After 37 years I am still amazed each time we return to North Olmsted and I discover small pockets of the city; unknown neighborhoods that have always been here but I never roamed into during my youth. I grew up thinking that this Cleveland suburb was so small and restrictive. The only thing I wanted more than becoming a filmmaker was to get out of here. How many of us have felt the same way? How many of us left seeking the American Dream only to return to Ohio time and time again to find some comfort or to escape the hardness of the world? Or, how many have stayed here, finding the surroundings just right? How many decided that there are enough dark corners in this city to make up for the L.A.'s, Miami's or New York's in the country?
Oh, and there are dark corners. Some mornings, when I'm on a walk in my in law's neighborhood, I'll take a left when normally I would have travelled straight. And upon that turn what do I find but a seemingly peaceful cul de sac with just one entrance from the main road. Tract houses built in the 60's still retain their sense of pride the original owners' must have felt that first day they crossed the thresh hold. Trees as tall as the sky and as thick as tanks stand proud and protective, holding within them the mysteries, secrets and histories of a North Olmsted I never knew. On the rare occasion I see someone out watering their lawn with a hose or cleaning up after their dog, eyes grow narrow and suspicious of the stranger in the cut off sweats and grungy t-shirt air drumming to Crowded House on one of those MP3 thingies. I wonder what happened on these streets, in those houses. Did children live there? Were there classmates of mine I never got acquainted with reside in those houses? I am left to wonder.

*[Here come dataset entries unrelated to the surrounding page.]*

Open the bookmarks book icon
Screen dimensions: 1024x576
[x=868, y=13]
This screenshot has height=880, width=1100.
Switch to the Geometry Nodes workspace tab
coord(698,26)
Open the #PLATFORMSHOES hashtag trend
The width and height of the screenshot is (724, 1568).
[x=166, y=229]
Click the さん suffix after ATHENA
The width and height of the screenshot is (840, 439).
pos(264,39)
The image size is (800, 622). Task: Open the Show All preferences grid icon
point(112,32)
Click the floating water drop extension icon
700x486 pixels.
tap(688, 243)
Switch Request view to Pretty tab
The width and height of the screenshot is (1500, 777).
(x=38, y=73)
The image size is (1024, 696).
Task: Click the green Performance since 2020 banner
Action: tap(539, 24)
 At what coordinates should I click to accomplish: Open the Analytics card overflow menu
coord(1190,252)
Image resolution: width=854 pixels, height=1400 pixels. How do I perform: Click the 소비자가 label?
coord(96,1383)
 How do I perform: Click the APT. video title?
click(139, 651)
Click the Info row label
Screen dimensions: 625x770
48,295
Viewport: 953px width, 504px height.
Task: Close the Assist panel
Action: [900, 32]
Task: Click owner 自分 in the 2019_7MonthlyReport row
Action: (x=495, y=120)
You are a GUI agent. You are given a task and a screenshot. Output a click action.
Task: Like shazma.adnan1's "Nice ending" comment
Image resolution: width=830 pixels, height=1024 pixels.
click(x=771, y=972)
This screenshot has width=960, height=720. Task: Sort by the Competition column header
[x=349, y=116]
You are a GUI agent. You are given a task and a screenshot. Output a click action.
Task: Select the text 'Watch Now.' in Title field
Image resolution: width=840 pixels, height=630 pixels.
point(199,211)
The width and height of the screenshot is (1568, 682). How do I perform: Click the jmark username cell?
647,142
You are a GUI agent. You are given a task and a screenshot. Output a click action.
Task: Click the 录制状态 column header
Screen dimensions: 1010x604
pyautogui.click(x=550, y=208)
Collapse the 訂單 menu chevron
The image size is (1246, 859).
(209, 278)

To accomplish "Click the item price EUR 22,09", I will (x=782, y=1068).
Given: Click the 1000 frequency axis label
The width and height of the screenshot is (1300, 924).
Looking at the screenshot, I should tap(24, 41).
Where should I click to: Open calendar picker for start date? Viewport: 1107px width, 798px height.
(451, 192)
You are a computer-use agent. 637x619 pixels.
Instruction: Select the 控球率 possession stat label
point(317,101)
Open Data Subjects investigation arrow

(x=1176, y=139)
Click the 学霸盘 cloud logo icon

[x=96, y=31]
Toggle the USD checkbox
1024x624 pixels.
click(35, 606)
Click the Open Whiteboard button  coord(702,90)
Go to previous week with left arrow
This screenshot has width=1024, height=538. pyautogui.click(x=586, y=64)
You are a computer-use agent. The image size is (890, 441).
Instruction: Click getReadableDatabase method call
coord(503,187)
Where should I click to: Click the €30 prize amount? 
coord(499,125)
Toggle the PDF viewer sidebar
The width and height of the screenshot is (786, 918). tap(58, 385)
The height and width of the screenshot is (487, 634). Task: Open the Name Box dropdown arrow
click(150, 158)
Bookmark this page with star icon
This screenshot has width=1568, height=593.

And there are nights driving the dark streets of North Olmsted in the wee morning hours. I'm often compelled to venture into developments I never entered once I received my drivers license. Why didn't I? What stopped me from just veering the Whomobile into this place or that to better understand my hometown. Lord knows there were enough opportunities of just cruising on a Saturday night, with Zeppelin, or Floyd, or Lou Reed, or The Who, or U2 blaring over the rattled speakers to do some exploring. I could analyze for days, but I know the truth: I had already left North Olmsted by the time I was 15 and I decided that a life in the movies was the life for me. You don't make movies in Ohio, at least, that's what I thought. Once my folks moved to Tucson, I never thought I'd step foot in North Olmsted again.
Starnge how life works. Julie's parents moved here in 2000, and now, whenever we come back to Ohio for a family visit, I walk the same beaten sidewalks I used to. I can't tell you how many times I've wandered through the mall, looking at faces of shoppers, wondering... sometimes hoping I would see someone I recognize. But none of these faces are familiar to me. Neither is the mall, for that matter. However, what I have learned in these past 14 years is that you don't need a big city to get a big mystery, or a compelling drama, or a heartbreaking love stroy. John Steinbeck taught me that. Arthur Miller and Barry Levinson taught me that. Bruce Springsteen taught me that.
And North Olmsted has taught me that.